## PAGE TEXT
----------------
MulTFBS: A Spatial-Temporal Network with Multichannels for Predicting Transcription Factor Binding Sites

Jujuan Zhuang; Xinru Huang; Shuhan Liu; Wanquan Gao; Rui Su; Kexin Feng

doi:10.1021/acs.jcim.3c02088

MulTFBS: A Spatial-Temporal Network with Multichannels for Predicting Transcription Factor Binding Sites

J Chem Inf Model. 2024 May 11. doi: 10.1021/acs.jcim.3c02088. Online ahead of print.

Authors

Jujuan Zhuang¹, Xinru Huang¹, Shuhan Liu¹, Wanquan Gao¹, Rui Su¹, Kexin Feng¹

Affiliation

¹ The School of Science, Dalian Maritime University, Dalian 116026, China.

PMID: 38733561
DOI: 10.1021/acs.jcim.3c02088

Abstract

Revealing the mechanisms that influence transcription factor binding specificity is the key to understanding gene regulation. In previous studies, DNA double helix structure and one-hot embedding have been used successfully to design computational methods for predicting transcription factor binding sites (TFBSs). However, DNA sequence as a kind of biological language, the method of word embedding representation in natural language processing, has not been considered properly in TFBS prediction models. In our work, we integrate different types of features of DNA sequence to design a multichanneled deep learning framework, namely MulTFBS, in which independent one-hot encoding, word embedding encoding, which can incorporate contextual information and extract the global features of the sequences, and double helix three-dimensional structural features have been trained in different channels. To extract sequence high-level information effectively, in our deep learning framework, we select the spatial-temporal network by combining convolutional neural networks and bidirectional long short-term memory networks with attention mechanism. Compared with six state-of-the-art methods on 66 universal protein-binding microarray data sets of different transcription factors, MulTFBS performs best on all data sets in the regression tasks, with the average R² of 0.698 and the average PCC of 0.833, which are 5.4% and 3.2% higher, respectively, than the suboptimal method CRPTS. In addition, we evaluate the classification performance of MulTFBS for distinguishing bound or unbound regions on TF ChIP-seq data. The results show that our framework also performs well in the TFBS classification tasks.
----------------
[Stored data entries]
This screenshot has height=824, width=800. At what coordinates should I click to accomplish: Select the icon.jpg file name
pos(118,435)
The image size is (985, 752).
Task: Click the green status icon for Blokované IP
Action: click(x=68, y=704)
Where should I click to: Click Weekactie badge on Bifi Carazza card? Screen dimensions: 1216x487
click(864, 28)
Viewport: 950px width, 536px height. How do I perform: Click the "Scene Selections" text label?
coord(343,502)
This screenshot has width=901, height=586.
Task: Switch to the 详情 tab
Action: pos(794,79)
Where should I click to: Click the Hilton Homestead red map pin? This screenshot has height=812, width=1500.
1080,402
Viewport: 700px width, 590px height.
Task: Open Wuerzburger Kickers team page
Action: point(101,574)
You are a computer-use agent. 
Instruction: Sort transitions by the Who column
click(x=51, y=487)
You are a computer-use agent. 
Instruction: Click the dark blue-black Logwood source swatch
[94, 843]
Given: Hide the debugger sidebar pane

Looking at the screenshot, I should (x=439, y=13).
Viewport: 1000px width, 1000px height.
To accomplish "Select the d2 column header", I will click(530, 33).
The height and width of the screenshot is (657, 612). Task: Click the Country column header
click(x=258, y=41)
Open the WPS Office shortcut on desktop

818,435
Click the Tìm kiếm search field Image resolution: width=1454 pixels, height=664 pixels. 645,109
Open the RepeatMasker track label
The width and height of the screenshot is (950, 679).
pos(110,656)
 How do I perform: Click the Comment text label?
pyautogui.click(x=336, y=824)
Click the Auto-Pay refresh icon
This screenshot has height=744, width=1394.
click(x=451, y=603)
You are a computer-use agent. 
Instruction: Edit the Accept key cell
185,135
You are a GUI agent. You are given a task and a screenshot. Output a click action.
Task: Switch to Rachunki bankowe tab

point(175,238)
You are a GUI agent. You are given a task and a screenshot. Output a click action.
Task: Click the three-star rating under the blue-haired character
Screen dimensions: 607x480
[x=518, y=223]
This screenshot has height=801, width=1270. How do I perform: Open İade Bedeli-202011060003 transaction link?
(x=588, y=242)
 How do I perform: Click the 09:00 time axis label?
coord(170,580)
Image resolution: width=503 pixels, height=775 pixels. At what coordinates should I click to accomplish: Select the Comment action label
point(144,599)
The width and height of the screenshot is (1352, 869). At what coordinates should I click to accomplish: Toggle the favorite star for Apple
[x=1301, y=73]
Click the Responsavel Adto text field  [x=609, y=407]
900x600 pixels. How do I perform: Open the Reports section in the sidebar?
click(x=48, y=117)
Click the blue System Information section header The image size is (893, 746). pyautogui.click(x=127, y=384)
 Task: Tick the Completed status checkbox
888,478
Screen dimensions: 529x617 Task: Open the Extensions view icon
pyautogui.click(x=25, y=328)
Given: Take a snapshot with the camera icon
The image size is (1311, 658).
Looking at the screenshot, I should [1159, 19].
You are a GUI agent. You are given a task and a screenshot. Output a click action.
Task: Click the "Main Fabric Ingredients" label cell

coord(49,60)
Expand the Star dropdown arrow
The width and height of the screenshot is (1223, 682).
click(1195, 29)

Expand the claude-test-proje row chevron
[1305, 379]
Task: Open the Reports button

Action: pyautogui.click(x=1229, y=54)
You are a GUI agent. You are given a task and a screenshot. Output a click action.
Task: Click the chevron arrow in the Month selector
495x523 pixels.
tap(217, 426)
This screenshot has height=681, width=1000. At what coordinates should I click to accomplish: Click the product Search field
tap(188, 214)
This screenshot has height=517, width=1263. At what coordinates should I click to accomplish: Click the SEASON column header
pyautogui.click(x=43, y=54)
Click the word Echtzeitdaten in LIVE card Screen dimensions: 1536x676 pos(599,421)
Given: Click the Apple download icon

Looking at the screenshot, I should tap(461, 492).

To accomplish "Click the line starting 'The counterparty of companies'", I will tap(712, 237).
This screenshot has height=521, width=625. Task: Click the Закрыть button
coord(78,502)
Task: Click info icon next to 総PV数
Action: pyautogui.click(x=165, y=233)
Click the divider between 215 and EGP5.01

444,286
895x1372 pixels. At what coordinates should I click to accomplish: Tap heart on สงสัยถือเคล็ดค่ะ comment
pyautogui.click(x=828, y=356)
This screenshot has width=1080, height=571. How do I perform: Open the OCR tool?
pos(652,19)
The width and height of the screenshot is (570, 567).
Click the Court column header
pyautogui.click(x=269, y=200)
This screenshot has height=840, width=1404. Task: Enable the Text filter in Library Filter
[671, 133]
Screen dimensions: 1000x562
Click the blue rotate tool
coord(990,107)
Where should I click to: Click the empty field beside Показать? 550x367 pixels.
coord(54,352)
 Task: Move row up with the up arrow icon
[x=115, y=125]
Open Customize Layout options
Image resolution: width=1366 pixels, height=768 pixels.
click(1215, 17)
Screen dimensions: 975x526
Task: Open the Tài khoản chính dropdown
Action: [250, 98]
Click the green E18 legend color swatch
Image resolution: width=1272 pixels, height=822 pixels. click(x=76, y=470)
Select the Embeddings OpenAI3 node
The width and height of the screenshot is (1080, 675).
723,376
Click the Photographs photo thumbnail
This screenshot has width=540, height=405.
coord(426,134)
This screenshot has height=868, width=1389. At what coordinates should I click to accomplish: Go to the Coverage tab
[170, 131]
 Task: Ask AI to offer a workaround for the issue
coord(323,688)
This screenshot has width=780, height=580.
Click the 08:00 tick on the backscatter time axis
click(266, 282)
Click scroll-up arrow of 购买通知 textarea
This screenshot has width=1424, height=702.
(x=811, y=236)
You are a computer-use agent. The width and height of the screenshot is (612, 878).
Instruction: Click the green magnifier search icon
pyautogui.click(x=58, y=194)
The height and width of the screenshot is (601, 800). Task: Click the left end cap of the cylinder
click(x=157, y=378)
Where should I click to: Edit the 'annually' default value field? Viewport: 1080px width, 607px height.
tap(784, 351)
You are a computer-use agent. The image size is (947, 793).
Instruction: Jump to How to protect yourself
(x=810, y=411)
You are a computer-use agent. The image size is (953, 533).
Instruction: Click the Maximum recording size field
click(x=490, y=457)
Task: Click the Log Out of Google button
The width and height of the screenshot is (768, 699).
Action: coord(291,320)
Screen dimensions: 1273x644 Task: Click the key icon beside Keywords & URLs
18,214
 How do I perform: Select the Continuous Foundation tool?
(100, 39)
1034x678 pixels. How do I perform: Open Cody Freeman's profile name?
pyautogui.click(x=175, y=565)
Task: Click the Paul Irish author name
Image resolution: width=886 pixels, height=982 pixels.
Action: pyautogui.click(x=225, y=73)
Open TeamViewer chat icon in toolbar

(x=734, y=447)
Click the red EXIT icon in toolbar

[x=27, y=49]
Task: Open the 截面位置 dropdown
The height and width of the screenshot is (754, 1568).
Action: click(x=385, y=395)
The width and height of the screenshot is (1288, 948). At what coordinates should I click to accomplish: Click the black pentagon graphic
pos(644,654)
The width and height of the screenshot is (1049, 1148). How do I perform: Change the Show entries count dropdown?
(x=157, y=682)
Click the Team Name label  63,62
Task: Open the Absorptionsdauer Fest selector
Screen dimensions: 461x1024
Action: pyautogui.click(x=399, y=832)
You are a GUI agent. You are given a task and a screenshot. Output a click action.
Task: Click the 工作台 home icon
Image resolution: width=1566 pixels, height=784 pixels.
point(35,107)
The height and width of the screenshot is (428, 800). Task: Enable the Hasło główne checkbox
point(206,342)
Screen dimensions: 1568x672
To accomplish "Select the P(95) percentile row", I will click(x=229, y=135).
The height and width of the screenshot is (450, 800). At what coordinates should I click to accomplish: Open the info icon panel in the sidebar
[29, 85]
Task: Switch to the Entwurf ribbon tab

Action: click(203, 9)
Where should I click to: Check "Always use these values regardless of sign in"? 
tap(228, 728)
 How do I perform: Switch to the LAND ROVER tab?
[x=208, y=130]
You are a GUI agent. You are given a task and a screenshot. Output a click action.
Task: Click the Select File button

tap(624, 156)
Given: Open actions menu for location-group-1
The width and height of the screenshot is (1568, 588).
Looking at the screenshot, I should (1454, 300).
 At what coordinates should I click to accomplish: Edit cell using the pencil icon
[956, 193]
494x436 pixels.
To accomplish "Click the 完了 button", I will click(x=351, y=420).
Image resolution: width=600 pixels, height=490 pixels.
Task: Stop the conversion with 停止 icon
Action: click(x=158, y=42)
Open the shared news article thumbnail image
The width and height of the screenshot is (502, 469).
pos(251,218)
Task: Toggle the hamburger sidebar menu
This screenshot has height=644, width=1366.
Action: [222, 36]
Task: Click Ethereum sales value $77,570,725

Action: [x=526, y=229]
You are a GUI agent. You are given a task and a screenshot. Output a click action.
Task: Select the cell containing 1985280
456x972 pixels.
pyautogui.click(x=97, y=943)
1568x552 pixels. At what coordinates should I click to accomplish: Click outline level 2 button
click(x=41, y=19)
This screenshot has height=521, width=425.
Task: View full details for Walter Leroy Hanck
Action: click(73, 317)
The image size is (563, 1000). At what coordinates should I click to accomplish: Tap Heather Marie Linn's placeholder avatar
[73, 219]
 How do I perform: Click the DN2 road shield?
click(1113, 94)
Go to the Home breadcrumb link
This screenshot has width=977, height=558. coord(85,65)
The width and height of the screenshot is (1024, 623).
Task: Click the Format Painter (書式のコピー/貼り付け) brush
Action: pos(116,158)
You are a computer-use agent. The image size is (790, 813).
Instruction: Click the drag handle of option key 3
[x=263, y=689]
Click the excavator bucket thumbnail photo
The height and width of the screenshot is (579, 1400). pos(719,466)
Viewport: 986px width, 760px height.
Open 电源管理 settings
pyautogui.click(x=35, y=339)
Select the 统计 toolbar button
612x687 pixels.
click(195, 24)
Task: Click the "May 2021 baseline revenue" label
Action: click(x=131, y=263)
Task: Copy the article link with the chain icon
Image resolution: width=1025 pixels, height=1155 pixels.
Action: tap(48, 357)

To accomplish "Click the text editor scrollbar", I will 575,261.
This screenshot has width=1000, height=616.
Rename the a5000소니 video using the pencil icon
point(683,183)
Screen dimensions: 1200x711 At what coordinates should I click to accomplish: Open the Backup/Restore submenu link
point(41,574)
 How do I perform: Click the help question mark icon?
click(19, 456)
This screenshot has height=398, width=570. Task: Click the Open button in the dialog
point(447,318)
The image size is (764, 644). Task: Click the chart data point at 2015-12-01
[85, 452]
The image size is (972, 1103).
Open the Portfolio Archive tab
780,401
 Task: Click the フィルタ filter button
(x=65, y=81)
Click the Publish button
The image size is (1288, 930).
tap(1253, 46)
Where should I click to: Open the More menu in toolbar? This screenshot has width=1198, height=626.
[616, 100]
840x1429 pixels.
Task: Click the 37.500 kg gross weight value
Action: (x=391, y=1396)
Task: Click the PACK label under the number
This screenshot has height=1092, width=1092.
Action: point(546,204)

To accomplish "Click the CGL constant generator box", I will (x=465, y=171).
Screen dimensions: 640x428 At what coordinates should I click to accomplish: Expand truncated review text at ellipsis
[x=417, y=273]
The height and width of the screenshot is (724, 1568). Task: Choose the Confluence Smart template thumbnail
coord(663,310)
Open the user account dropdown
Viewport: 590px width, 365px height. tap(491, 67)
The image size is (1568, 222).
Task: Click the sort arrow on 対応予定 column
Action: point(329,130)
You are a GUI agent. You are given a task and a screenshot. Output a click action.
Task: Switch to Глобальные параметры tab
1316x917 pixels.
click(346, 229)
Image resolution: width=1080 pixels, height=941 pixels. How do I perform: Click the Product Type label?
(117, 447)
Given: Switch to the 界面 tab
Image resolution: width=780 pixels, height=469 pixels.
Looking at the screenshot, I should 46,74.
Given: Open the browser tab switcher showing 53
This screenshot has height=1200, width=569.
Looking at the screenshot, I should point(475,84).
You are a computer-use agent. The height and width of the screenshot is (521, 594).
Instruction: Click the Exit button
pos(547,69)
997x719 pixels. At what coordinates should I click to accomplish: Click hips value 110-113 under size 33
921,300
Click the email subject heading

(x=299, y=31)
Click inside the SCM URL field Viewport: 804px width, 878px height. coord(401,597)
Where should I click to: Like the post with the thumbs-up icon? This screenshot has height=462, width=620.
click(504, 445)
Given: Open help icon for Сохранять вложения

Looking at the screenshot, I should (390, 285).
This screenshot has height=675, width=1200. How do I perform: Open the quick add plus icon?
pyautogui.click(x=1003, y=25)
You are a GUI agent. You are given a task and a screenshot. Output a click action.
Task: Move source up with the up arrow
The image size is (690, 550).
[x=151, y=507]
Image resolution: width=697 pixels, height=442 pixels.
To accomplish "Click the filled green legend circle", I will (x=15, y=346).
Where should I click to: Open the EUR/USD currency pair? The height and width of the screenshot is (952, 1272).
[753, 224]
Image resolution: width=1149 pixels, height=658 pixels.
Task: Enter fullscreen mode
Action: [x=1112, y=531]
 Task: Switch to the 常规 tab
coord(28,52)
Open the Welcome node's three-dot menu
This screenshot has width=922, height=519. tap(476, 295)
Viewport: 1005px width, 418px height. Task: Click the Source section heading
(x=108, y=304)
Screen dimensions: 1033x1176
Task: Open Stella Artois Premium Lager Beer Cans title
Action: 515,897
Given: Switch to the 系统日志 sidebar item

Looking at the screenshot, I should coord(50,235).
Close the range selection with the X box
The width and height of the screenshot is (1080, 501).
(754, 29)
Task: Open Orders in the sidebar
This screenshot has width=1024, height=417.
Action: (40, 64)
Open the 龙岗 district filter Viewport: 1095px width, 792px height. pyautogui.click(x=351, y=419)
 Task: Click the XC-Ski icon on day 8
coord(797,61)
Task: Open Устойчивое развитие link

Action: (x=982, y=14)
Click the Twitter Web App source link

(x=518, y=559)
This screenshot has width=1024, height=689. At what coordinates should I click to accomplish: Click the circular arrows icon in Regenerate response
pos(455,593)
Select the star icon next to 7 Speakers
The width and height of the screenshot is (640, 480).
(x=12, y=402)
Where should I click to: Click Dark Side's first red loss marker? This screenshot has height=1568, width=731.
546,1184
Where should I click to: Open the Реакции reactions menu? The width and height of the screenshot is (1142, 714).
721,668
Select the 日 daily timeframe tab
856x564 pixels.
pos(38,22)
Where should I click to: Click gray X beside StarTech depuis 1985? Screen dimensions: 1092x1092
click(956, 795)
----------------
## TASK TO CARRY OUT
Extract the passage of the MulTFBS page that begins at the words "J Chem Inf Model." and stops after the words "Dalian 116026, China.", copying it word for word. The records are not needed for this work.

## SOLUTION
J Chem Inf Model. 2024 May 11. doi: 10.1021/acs.jcim.3c02088. Online ahead of print.

Authors

Jujuan Zhuang¹, Xinru Huang¹, Shuhan Liu¹, Wanquan Gao¹, Rui Su¹, Kexin Feng¹

Affiliation

¹ The School of Science, Dalian Maritime University, Dalian 116026, China.